Agrarian Bulletin of the Urals

The journal has been published since 2000

ISSN 1997 - 4868 (Print); ISSN 2307-0005 (Online)

 

Methodological approach to assessing the potential for agricultural production clustering in the context of sustainable development goals in Russian regions

M. S. Oborin1, 2, 3, A. N. Polukhina4 , D. L. Napolskikh

1 Perm Institute (branch) Plekhanov Russian University of Economics, Perm, Russia

2 Perm State National Research University, Perm, Russia

3 Perm State Agrarian and Technological University named after Academician D. N. Pryanishnikov, Perm, Russia

4 Volga State University of Technology, Yoshkar-Ola, Russia E-mail: This email address is being protected from spambots. You need JavaScript enabled to view it.

Volume 25 No. 6

Date of paper submission: 18.02.2025, date of review: 07.03.2025, date of acceptance: 04.04.2025.

Published: 06/30/2025

Abstract. The purpose of this study is to develop the main principles of a methodological approach for assessing the potential of clustering agricultural production in Russian regions and analyzing the spatial structure of agricultural clusters. Methods. In this study, we used general scientific methods such as comparative and systematic analysis, zoning, and cartography. We also used methods of economic and statistical analysis to carry out calculations. Scientific novelty. The novelty of this research lies in the ability to differentiate Russian regions in terms of cluster policy for agricultural development, which allows us to identify rural areas that require cluster support mechanisms as centers for industry clustering. Results. We have defined the role and key principles of clustering and innovative development in agricultural production for sustainable regional development. It is proposed to examine the spatial structure of agro-industrial clusters within the administrative boundaries of municipalities. The main indicators for assessing the potential for clustering agricultural production at the municipal level have been identified: the number of agricultural organizations in a municipality, the proportion of the municipality’s share in the total number of agricultural organizations in the region, and the proportion of municipal agricultural production in the overall agricultural production of the region. A model for forming multi-industry clusters of agriculture, including enterprises and organizations in forestry, logging, fishing, and fish farming, is proposed. During the study of the agricultural sector in the Perm Krai, four clustering centers were identified: Perm district, as well as Perm and Kungur districts; Chaykovskiy district; Karagay district; Solikamsk district. Two clusters of agricultural production have been identified in the Udmurt Republic: Izhevsk district and the Zavyalovo district; Glazov district.

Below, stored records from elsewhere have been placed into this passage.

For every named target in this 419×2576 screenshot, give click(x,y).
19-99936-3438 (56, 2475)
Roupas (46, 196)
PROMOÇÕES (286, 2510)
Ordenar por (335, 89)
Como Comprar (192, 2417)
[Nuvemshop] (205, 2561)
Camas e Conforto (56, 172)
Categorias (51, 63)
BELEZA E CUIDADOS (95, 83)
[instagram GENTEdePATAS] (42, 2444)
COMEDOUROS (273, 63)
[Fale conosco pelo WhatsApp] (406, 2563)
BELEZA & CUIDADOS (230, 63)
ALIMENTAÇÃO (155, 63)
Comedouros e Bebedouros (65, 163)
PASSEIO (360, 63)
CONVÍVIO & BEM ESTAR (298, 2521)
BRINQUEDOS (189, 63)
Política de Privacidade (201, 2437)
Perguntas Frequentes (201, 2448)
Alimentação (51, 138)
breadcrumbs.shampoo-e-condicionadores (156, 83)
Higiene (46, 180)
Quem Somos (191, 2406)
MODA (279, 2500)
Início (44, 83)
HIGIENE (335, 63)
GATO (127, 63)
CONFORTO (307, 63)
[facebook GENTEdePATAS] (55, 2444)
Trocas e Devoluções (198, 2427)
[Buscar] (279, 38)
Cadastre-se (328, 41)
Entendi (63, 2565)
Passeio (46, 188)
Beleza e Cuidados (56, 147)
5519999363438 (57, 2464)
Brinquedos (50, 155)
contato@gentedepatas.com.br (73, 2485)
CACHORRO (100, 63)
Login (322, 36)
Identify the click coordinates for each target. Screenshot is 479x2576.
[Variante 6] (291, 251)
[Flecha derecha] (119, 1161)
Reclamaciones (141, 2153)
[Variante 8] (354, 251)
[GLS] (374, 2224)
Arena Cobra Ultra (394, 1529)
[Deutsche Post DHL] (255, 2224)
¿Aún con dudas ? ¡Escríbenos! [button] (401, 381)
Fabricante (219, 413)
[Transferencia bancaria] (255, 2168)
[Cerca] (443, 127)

Keywords: agro-industrial clusters, agricultural clusterization, Perm Krai, Udmurt Republic, sustainable development of regions, rural development

Acknowledgements. The research is supported by the grant of the Russian Science Foundation No. 23-78-10042 “Methodology of multilevel integration of economic space and synchronization of innovation processes as a basis for sustainable development of Russian regions (based on the concept of innovative hypercluster)”, https://rscf.ru/ project/23-78-10042/

For citation: Oborin M. S., Polukhina A. N., Napolskikh D. L. Methodological approach to assessing the potential for agricultural production clustering in the context of sustainable development goals in Russian regions. Agrarian Bulletin of the Urals. 2025; 25 (06): 973‒990. https://doi.org/10.32417/1997-4868-2025-25-06-973-990(In Russ.)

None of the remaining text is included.